CNC work encompasses all tasks associated with and performed through the use of computer numerically controlled machinery, which allows for the fast, efficient and accurate production of precision parts. Popular in a number of industries, this work involves the programming, operation and maintenance of various CNC machines.
Specific CNC working operations include but are not limited to grinding, drilling, milling, cutting, broaching and pressing. Machinists in this field must understand the engineering necessary for product design as well as possess a keen knowledge of computer programming pertaining to each of these machining processes. CNC work should be performed by well trained professionals.
Modern machine shops and mass production facilities as well as prototype machining organizations in such varied industries as aerospace, avionics, automotive, agriculture, food and chemical processing, pharmaceutical, military and defense frequently utilize CNC manufacturing in daily operation. The work performed by these facilities should comply with regulations set forth by the International Organization for Standardization.
ISO 9001:2000, ISO 13485:2003, ISO 14001 and ISO/TS 16848:2002 in particular relate to and define industry specific quality standards regarding CNC machining. In addition to certification, the capabilities of a specific CNC machine shop should be considered with regards to production specifications and product requirements. Considerations include dimensions, production volume and materials.
Large and small parts produced in continual or short run operations and made of virtually any material including glass, metal, plastic, ceramic or stone can be manufactured through the use of CNC. No matter the specifications, all CNC work begins with the use of specially developed software. Computer assisted design (CAD) and computer aided manufacturing (CAM), in addition to programs such as photo imaging, allow machinists to develop the schematic and measurements of a specific part.

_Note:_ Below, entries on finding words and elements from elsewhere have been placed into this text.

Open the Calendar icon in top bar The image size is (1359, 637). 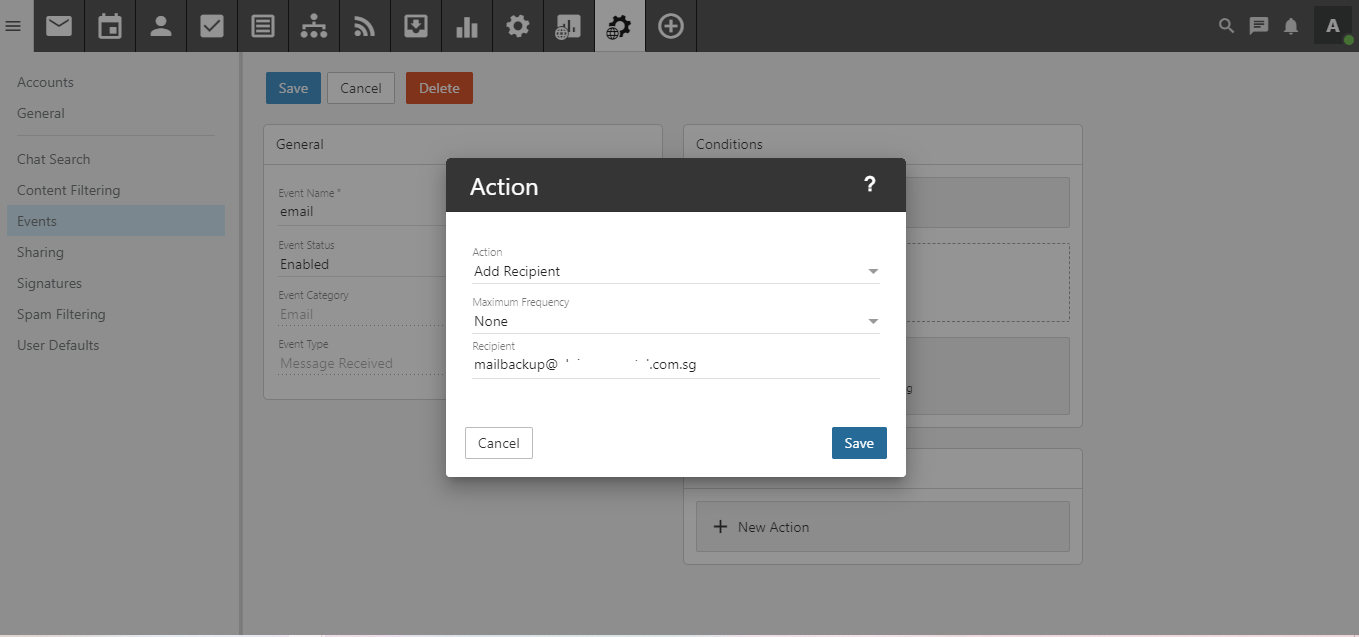pos(110,26)
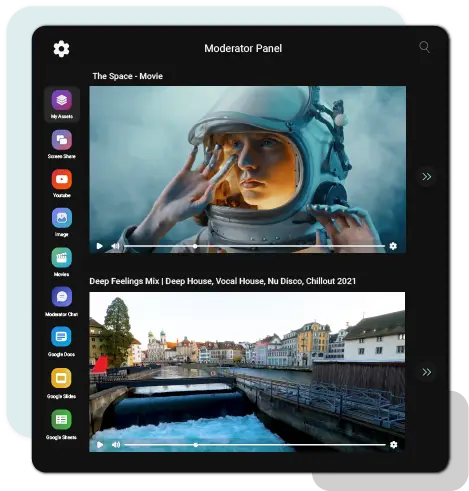Expand The Space movie with double chevron

[x=427, y=177]
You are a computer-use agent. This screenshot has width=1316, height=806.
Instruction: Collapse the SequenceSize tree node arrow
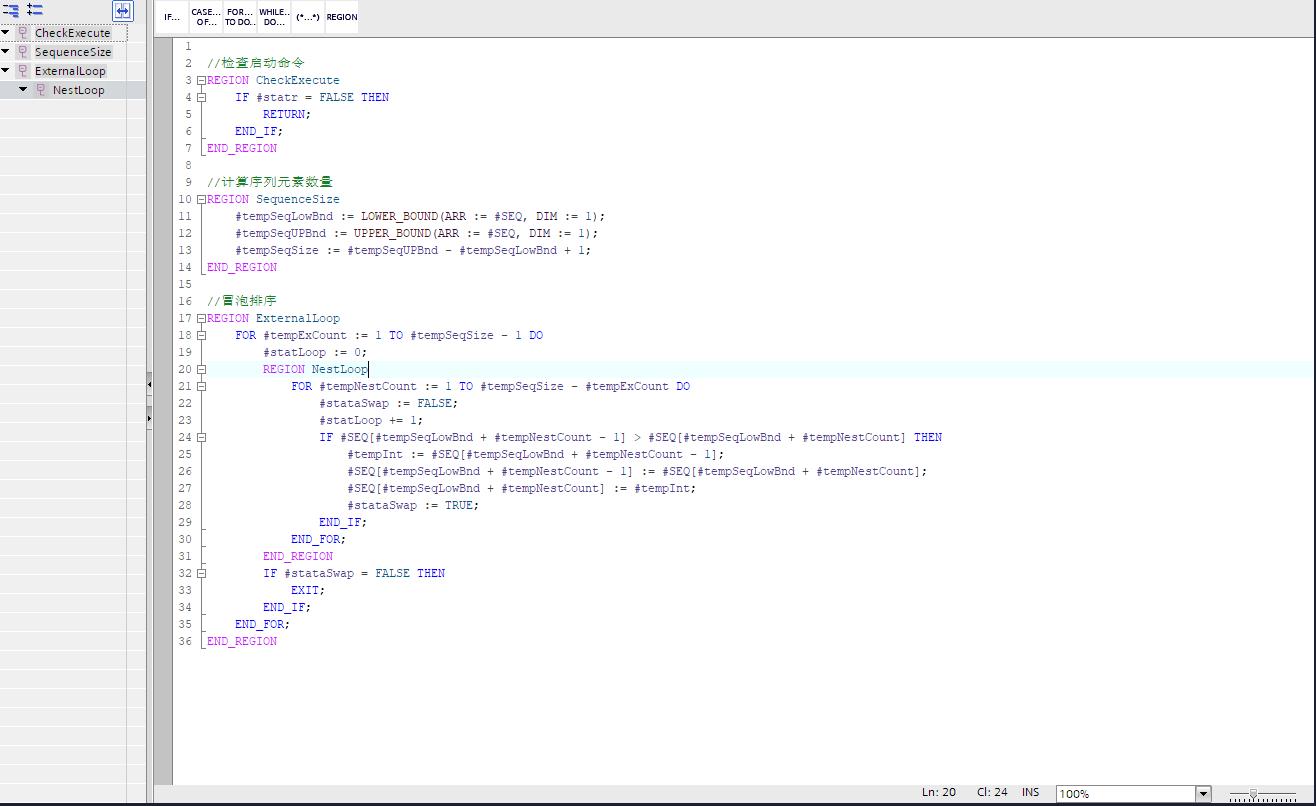pos(6,52)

This information is uploaded into advanced computer software that translates it into CNC code. While several computer languages may be used, G-code is universally recognized by CNC software. The raw material, usually in billet or other stock form, is then loaded into the machine. Often a lathe is used allowing the part to be turned and rotated as needed to complete machining.
The computer then activates a series of commands based on the coding. This dictates the behavior of the machinery, enacting a sequential processing operation. One or more different machines may be needed, each of which should be carefully supervised by a trained CNC professional. The CNC work results in high precision identical parts produced in rapid succession, a process that would take much longer if performed manually.